State environmental officials have formally issued a drought watch for several portion of New Jersey, including the northern half of Ocean County, known as the “coastal north” water region.
The purpose of the watch, according to the Department of Environmental Protection, is to raise public awareness, formally alert all water suppliers in the region of the situation, and to seek voluntary cooperation to preserve existing supplies in the affected regions, with water demand still high.
“We have been carefully tracking precipitation, stream flows, ground water and reservoir levels since the spring and over the course of the very dry summer,” DEP Commissioner Bob Martin said. “While it is not uncommon to see reduced stream flows and ground water levels by the end of the summer season, we are beginning to observe signs of stress in our water supply indicators, and this warrants closer scrutiny and public cooperation.”
Residents are being asked “to be aware of the situation and use water more carefully and deliberatively, especially when it comes to lawn watering and other non-essential uses.”
While measurable rainfall during the second week of September provided some temporary relief, it did not appreciably improve the water supply situation in the three drought regions, officials said.
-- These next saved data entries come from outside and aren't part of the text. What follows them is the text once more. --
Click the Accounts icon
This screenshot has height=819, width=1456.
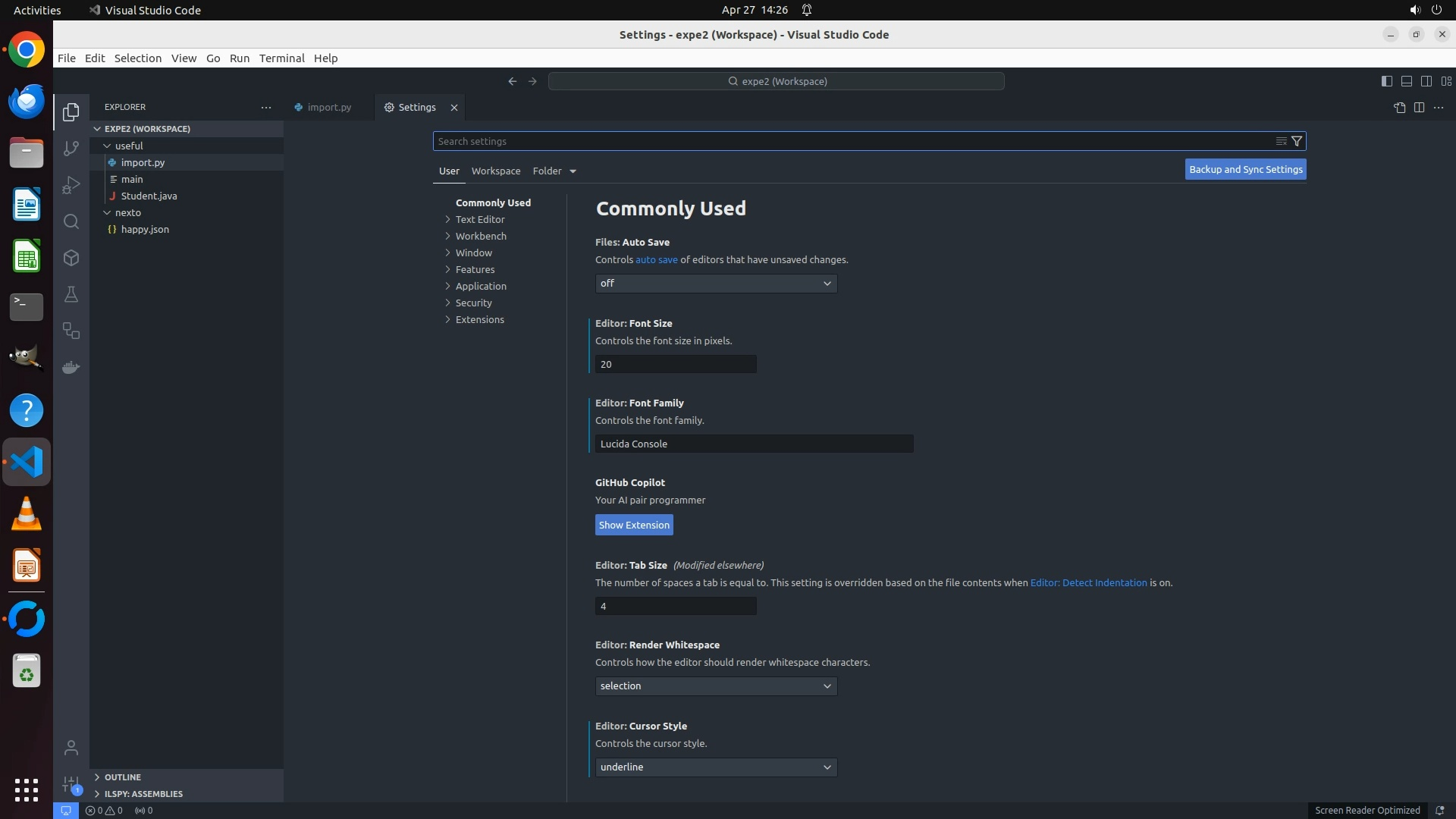click(71, 748)
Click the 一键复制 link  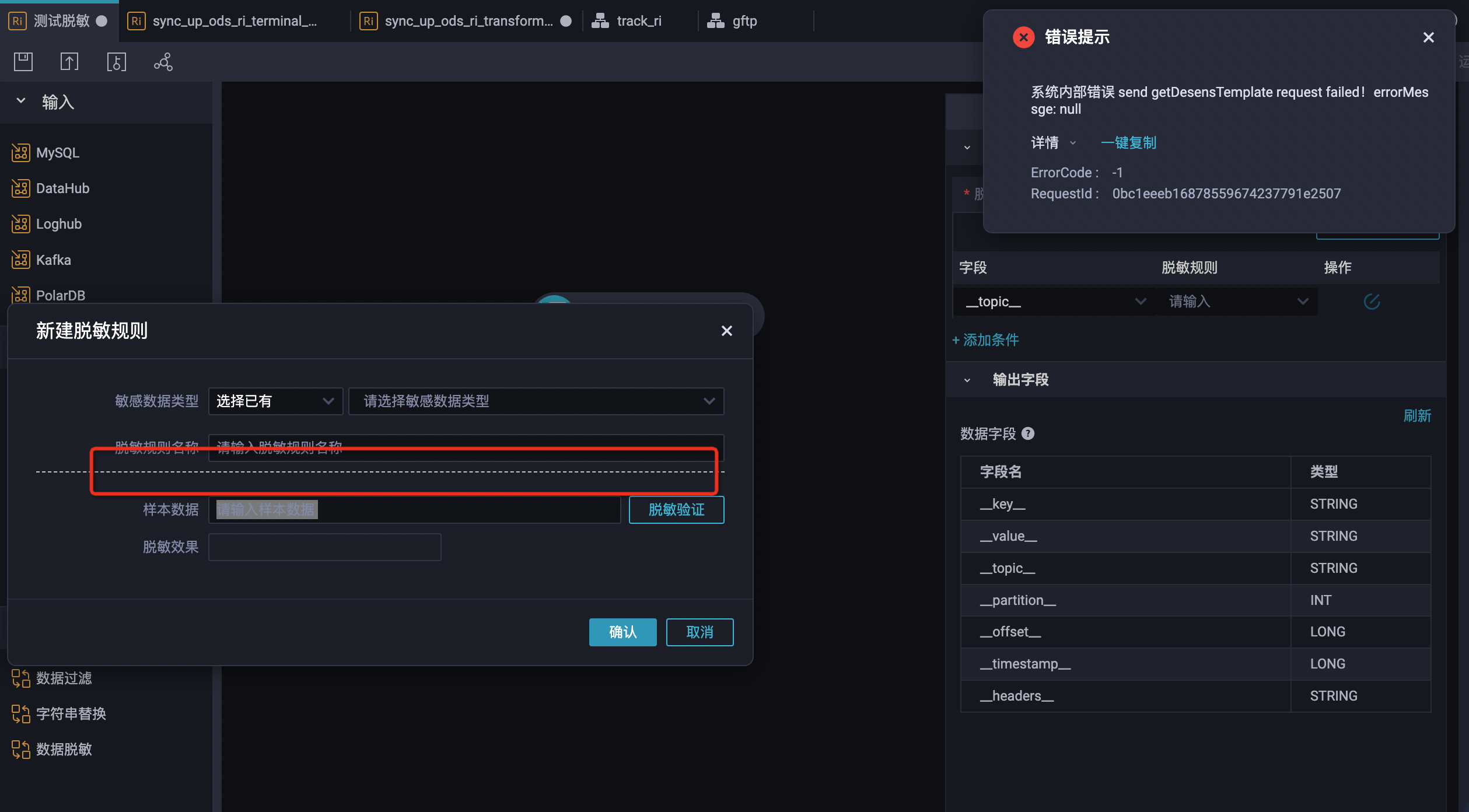tap(1128, 143)
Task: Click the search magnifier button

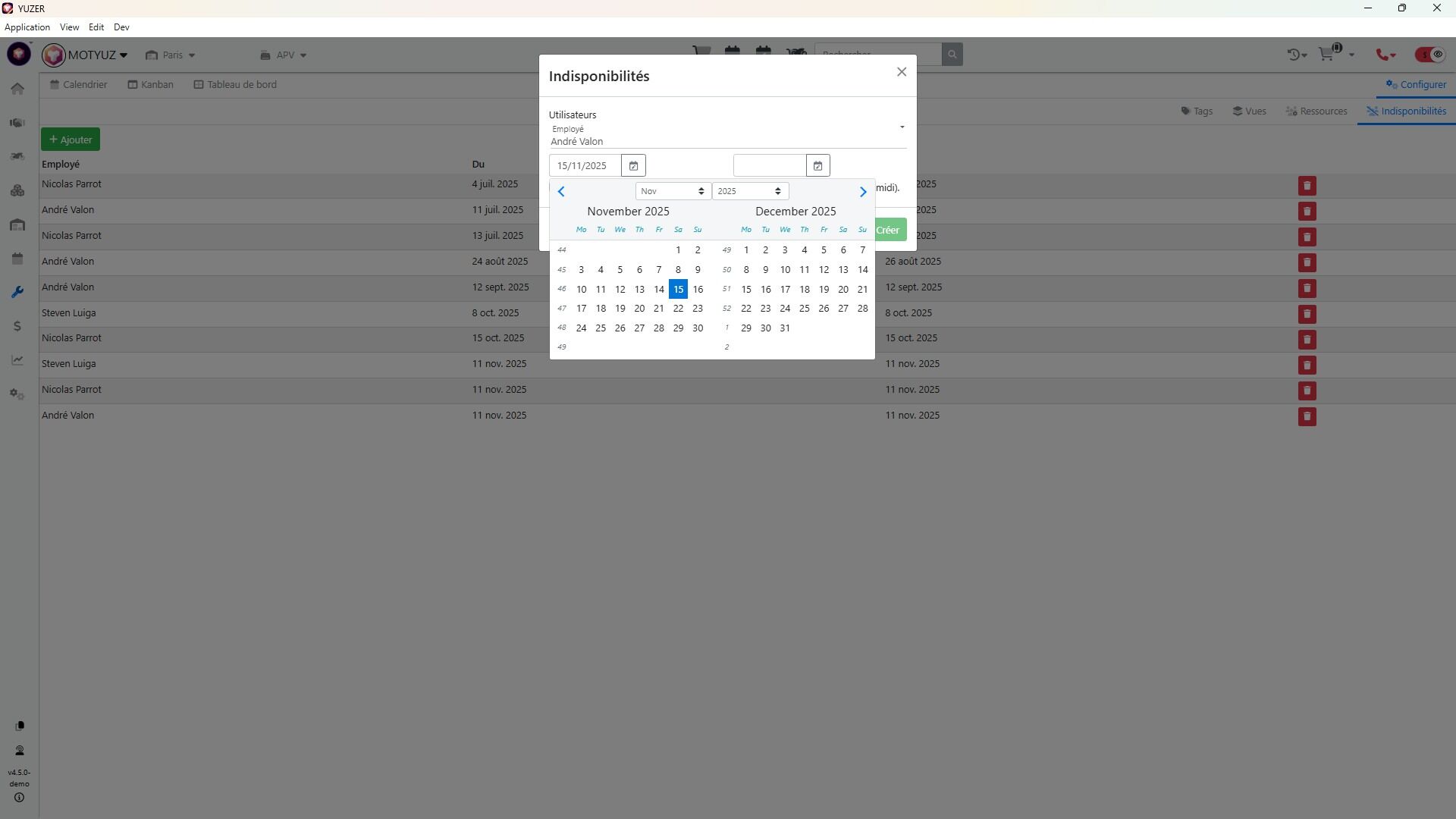Action: click(952, 55)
Additionally, the National Weather Service’s Climate Prediction Center is projecting above-average temperatures and dry weather to continue through October.
Water levels in several reservoirs – including the Manasquan Reservoir in Howell – are less than normal, Martin said.
If conditions remain warm and dry and water demands do not decrease, the DEP said it will consider further regulatory actions, such as the designation of a drought warning. Under a drought warning, the DEP may order water purveyors to develop alternative sources of water or the transfer of water between areas of New Jersey with relatively more water to those with less.
Tips for water conservation include:
- Do not over-water lawns and landscaping. Two times per week for 30 minutes in morning or late evening typically is sufficient. Use a hose with a hand-held nozzle to water flowers and shrubs.
- Avoid watering lawns and plants during the heat of the day, as this promotes evaporation and water waste.
- Use a broom to sweep the sidewalk, rather than a hose.
- To save water at home, fix leaky faucets and pipes.
- Turn off the faucet while brushing teeth and shaving.
- Run washing machines and dishwashers only when full.